Soccer

Taylor faces major WSL test with Manchester City’s season in jeopardy


It is not unrealistic to say Manchester City’s devastating week could derail their season only two weeks into the campaign.

Gareth Taylor’s team crashed out of Champions League qualifying to the debutants Real Madrid, conceding late in Spain to draw 1-1 before losing 1-0 at home last Wednesday. Four days later City conceded in the cruellest of ways with four minutes remaining of their Women’s Super League game against Tottenham to lose 2-1.

Taylor can lament the manner of the goal, with Rosella Ayane’s almost comical handball causing the ball to deflect off Steph Houghton, bounce off the post and go into the net via the knee of the goalkeeper Karima Benameur.

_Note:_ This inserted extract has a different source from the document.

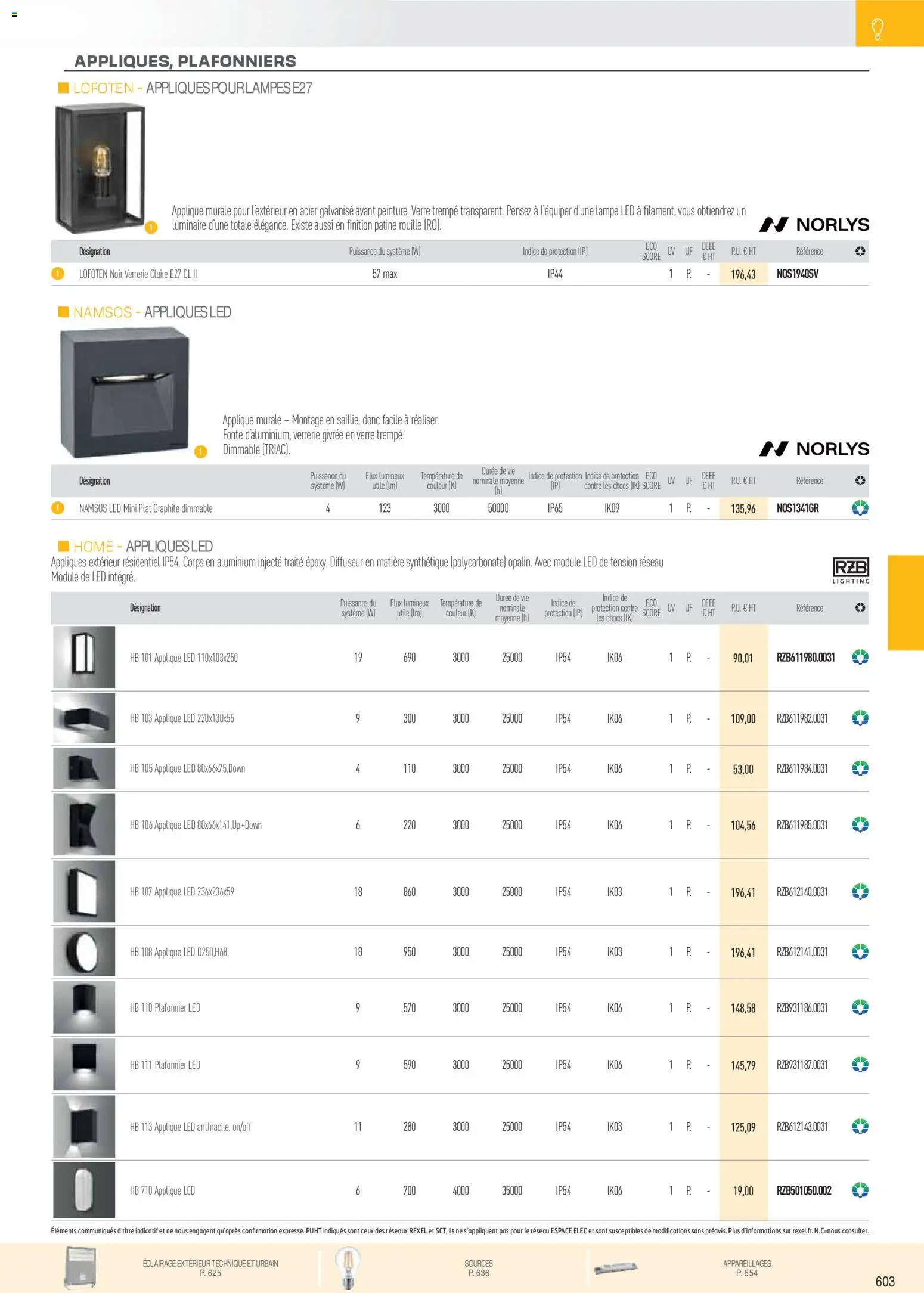Click the eco recycling icon on the NAMSOS row
This screenshot has width=924, height=1293.
860,508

“It’s pretty incredible that we’ve not had that chalked off,” Taylor said. However, as the manager himself said, the game “should have been out of sight before the time we get to that”.

It was the first time City had lost in the league to a team who were not Arsenal or Chelsea since a 1-0 defeat by Liverpool in May 2018 and it ended a 33-game WSL winning streak at home. Every defeat is costly in the WSL. With only 12 teams the margin of error is small and that is part of the attraction of the league: every result matters. City lost only once last season, to the champions Chelsea, but that cost them the title and an automatic spot in the Champions League group stage.

As City reflect on a start that sees them off the pace in the league and out of the Champions League it would be natural to ask questions about the capabilities of the manager of the highly ambitious team. Except Taylor has, in many ways, begun with both hands tied behind his back.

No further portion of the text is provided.